ThreadPriority.Highest doesn't mean only the thread scheduler itself has a higher priority. The Win32 API has a more granular level of thread priority (clicky) with several levels above Highest (IIRC Highest is typically the highest priority non-admin code can be run at, admins can schedule higher priority as can any hardware drivers / kernel mode code) so there is no guarantee they will not be pre-empted.

Even if a thread is running with the highest priority windows can promote other threads above their base priority if they are holding resource locks that higher priority threads require which is another possibility why you may be suffering context switches.

Even then, as you say, Windows isn't a real time OS and it isn't guaranteed to honour thread priorities anyway.

PlausiblyDamp
A: 

To attack this problem a different way, do you need to have so many decoupled asynchronous operations? It may be useful to think about: vertically partitioning the work (asynchronously process numCores chunks of data end to end) instead of horizontally partitioning the work (as now, with each chunk of data processed in 15 decoupled stages); synchronously coupling some of your 15 stages to reduce the total to a smaller number.

The overhead of inter-thread communication will always be non-trivial. If some of your 15 operations are doing only a small chunk of work, the context switches will bite you.

Alex
+1  A: 

Windows is not a real-time OS. But you knew that already. What is killing you is the context switch times, not necessarily message times. You didn't really specify HOW your inter-processes communication works. If your really just running multiple threads, you'll find some gains by not using Windows message as a communication protocol, instead try rolling your own IPC using application hosted message queues instead.

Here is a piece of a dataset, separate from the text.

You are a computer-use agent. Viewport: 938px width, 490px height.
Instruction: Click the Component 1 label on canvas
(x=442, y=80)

The best average you can hope for is 1ms with any version of Windows when context switches occurs. Your probably seeing the 1ms times when your Application has to yield to the kernel. This is by design for Ring-1 applications (user-space). If it's absolutely critical that you get below 1ms you'll need to switch some of your application into Ring-0, which means writing a Device Driver.

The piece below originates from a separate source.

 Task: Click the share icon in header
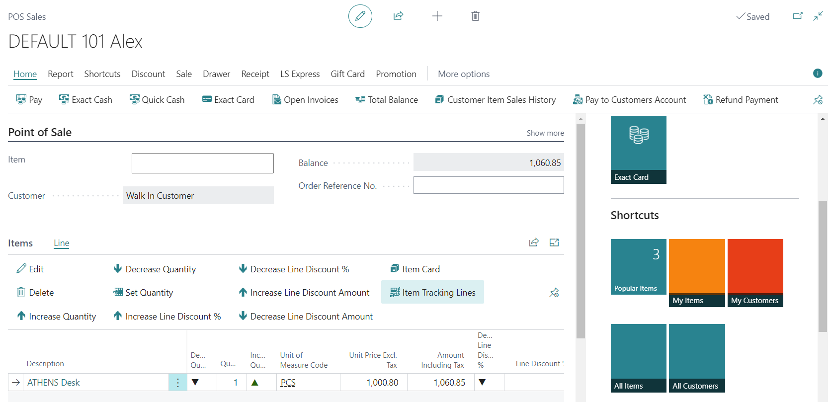(398, 16)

Device Drivers don't suffer the same context-switch times that user apps do, and have access to nano-second resolution timers and sleep calls as well. If you do need to do this, the DDK (Device Driver Development Kit) is freely available from Microsoft, but I would HIGHLY recommend you invest in a 3rd party development kit. They usually have really good samples and lots of wizards to set things up right that would take you months of reading DDK documents to discover. You'll also want to get something like SoftIce because the normal Visual Studio debugger isn't going to help you debug Device Drivers.

keick
+2  A: 

Do the 15 asynchronous operations have to be asynchronous? i.e. are you forced to operate this way by a limitation of some library, or do you have the choice to make synchronous calls?

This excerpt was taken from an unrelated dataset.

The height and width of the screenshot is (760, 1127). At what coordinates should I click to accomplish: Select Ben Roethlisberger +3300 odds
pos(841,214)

If you have the choice, you need to structure your application so that the use of asynchronicity is controlled by configuration parameters. The difference between asynchronous operations that return on a different thread vs. synchronous operations that return on the same thread should be transparent in the code. That way you can tune it without changing the code structure.

The phrase "embarrassingly parallel" describes an algorithm in which the majority of the work being done is obviously independent and so can be done in any order, making it easy to parallelise.

But you are "chaining together 15 async operations through ports and receivers". This could be described as "embarrassingly sequential". In other words, the same program could be logically written on a single thread. But then you'd lose any parallelism for the CPU-bound work occuring between the async operations (assuming there is any of significance).

If you write a simple test to cut out any significant CPU-bound work and just measure the context switching time, then guess what, you're going to be measuring the variation in the context switching time, as you've discovered.

The only reason for running multiple threads is because you have significant amounts of work for CPUs to do, and so you'd like to share it out between several CPUs. If the individual chunks of computation are short-lived enough, then context switching will be a significant overhead on any OS. By breaking your computation down into 15 stages, each very short, you are essentially asking the OS to do a lot of unnecessary context switching.

Daniel Earwicker